Across the Bay

Monday, October 03, 2005

Hooked on Lebanon

The always interesting Gary Gambill has an excellent, and devastating, article in MEQ, that is truly required reading in order to understand the depth of the Syrian colonization of Lebanon, and the corruption of its clientele in the country.

It explains why so many of Syria's clients object to World Bank demands, or to domestic calls for reform. It also clarifies why so many of them wanted specific portfolios in the cabinet. I should also remind readers of another excellent piece of reporting I had linked to in the Spring, Hazem al-Amin's report on Hizbullah's role in the drug industry in the Bekaa.

The section of Gambill's article that deals with the infamous debacle over the mobile phone industry is quite telling (though, it may not come as a surprise to many). Gambill leaves out Lahoud's role (through his sidekick, Jean-Louis Qordahi) in that fiasco. But his role sheds more light on the link to internal Syrian power struggles that Gambill explores:

Until recently, for example, Lebanon's cell phone market was dominated by two companies: LibanCell and Cellis. On paper, Ali and Nizar Dalloul, two sons of a former Lebanese defense minister, owned 86 percent of LibanCell, but both were widely rumored to be fronting for Syrian vice-president Abdul Halim Khaddam and former Syrian chief of staff Hikmat Shihabi.
Hariri, however, was no Syrian puppet. In making senior Syrian officials such as Khaddam and Shihabi rich, Hariri bought himself a bloc of support within the Syrian regime whose interests were not fully in line with those of the Assad family. Lebanon may have been in Syria's pocket, but factions of the Syrian regime were effectively in Hariri's pocket.

After assuming control of the "Lebanon file" as part of his political apprenticeship, however, Bashar al-Assad ousted Hariri in 1998 and shifted power to Lebanon's military-intelligence elite, led by President Emile Lahoud. Bashar quickly found that Hariri was more dangerous out of office. Although Hariri returned to power after a two-year hiatus, his increasingly confrontational relationship with the Syrians was largely a reaction to this demotion.

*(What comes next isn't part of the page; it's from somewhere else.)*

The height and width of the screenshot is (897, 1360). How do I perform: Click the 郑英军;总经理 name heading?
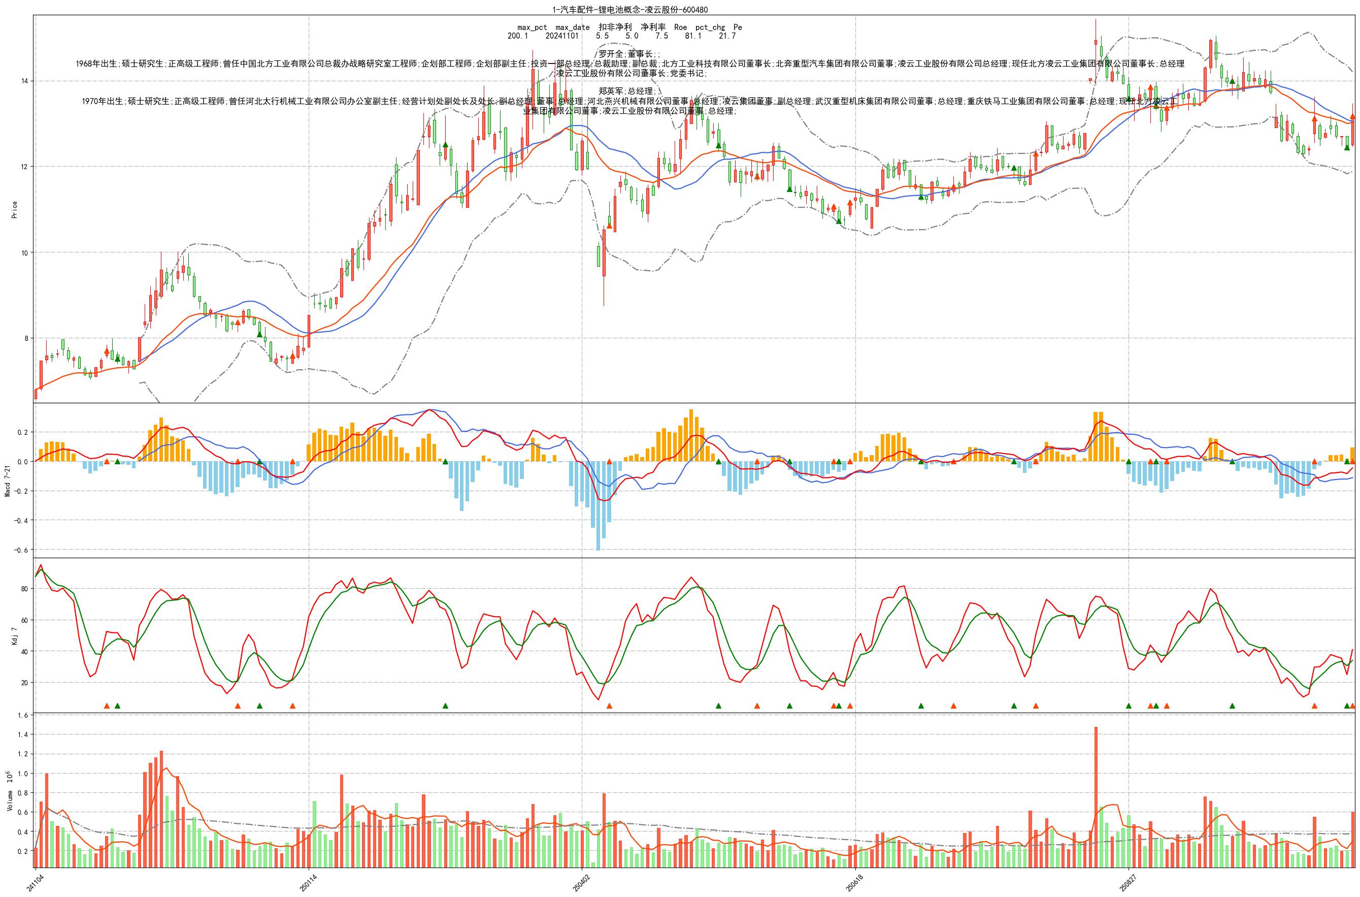pos(629,91)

Readers are aware that the first people to be dumped after Bashar ordered Hariri's assassination were Khaddam and Shihabi. If you also remember what I had written after Hariri's murder about how Khaddam rushed to Lebanon after the attempt on MP Hamade to ensure that he had nothing to do with the hit. This once again confirms what I repeatedly emphasized regarding the "Old Guard" vs. "New Guard" nonsense. It also confirms the testimony of former Hariri aide Nouhad Mashnouq regarding the horrible relationship between Bashar and Hariri from the very beginning. The cell phone fight between Lahoud and Hariri was as much a fight between Bashar and Hariri as it was between Bashar and Khaddam and Shihabi.

You really need to read the whole thing. But this adds another element to Bashar's direct role in Hariri's murder. He's in it up to his nose.

Also, don't miss Ghassan Tueni's editorial in An-Nahar. It's got a devastating critique of Syrian regional strategies that dovetails well with Gambill's article. Once you read both you'll get a sense why I am so skeptical of Josh Landis' proposals and why I think they're both credulous and inherently paradoxical. In essence, they turn a blind eye to the reality of Bashar's regime.